§ **Exercise directions**: State how many lines in the records below contain the string "icon", treating uppercase and lowercase as different. Reply with the number alone.

§ **Excerpted data**:
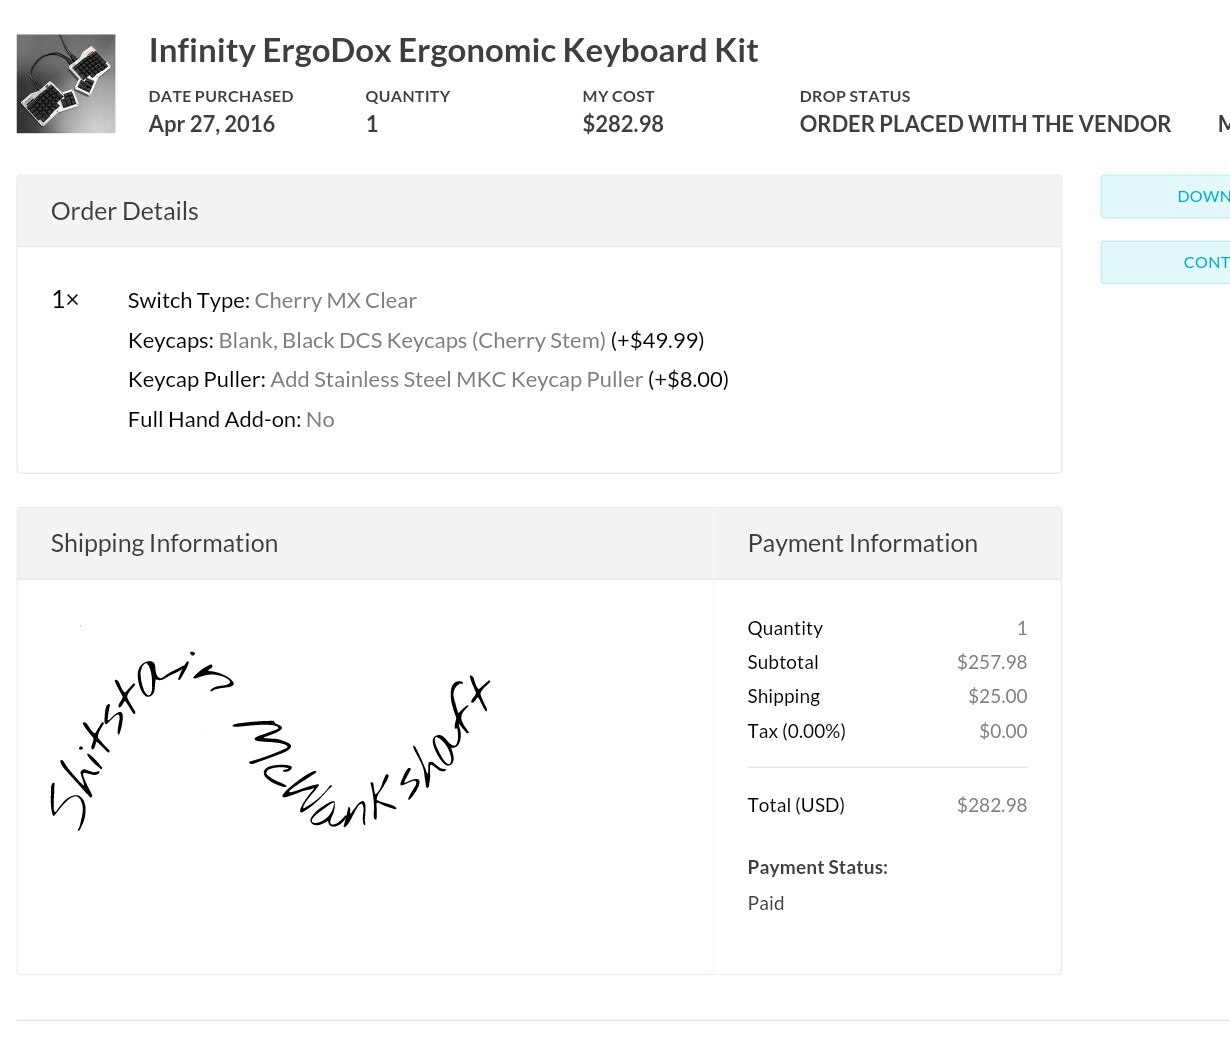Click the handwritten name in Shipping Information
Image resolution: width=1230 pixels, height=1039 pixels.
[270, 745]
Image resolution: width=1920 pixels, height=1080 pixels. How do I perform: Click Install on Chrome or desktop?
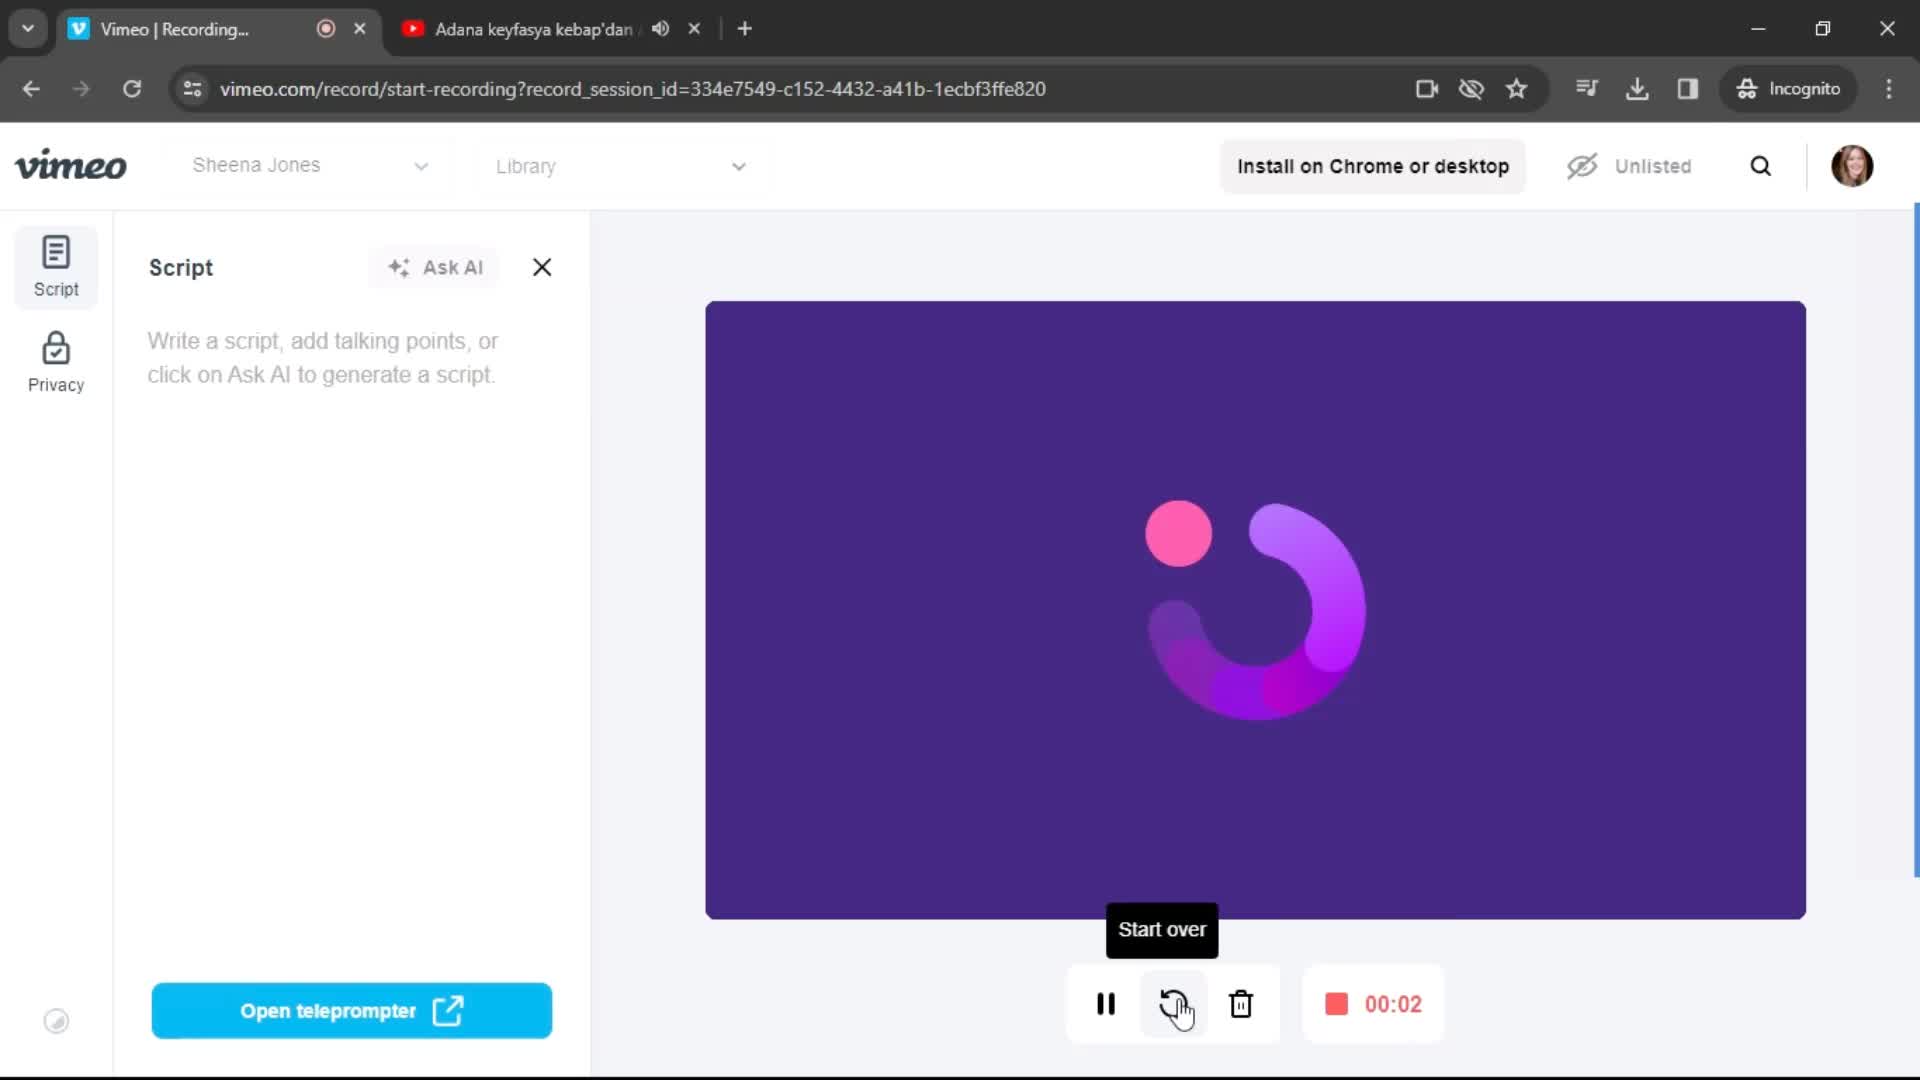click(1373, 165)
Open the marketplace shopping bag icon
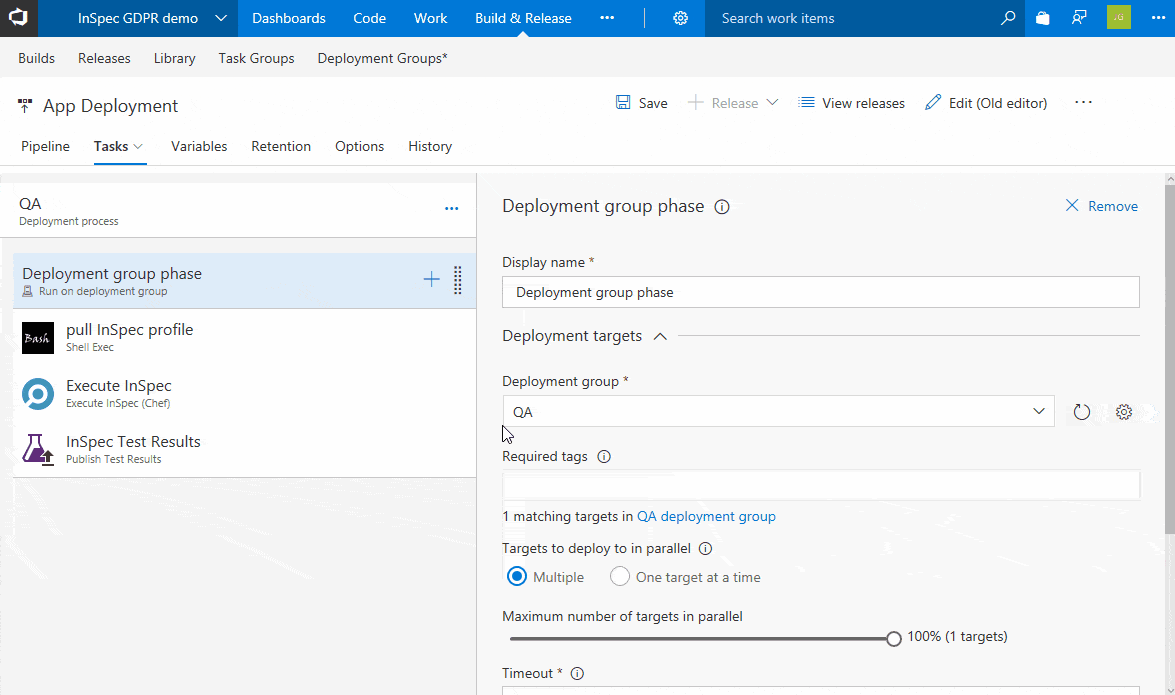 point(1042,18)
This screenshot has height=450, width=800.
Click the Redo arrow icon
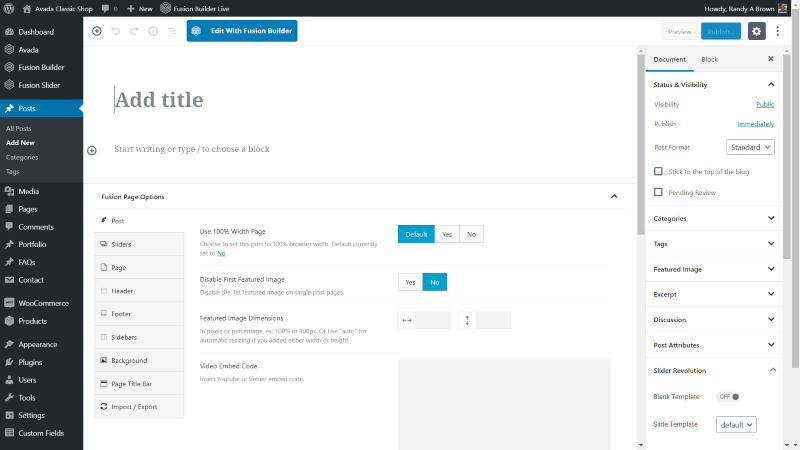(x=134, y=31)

§ **Reply to the task**: 2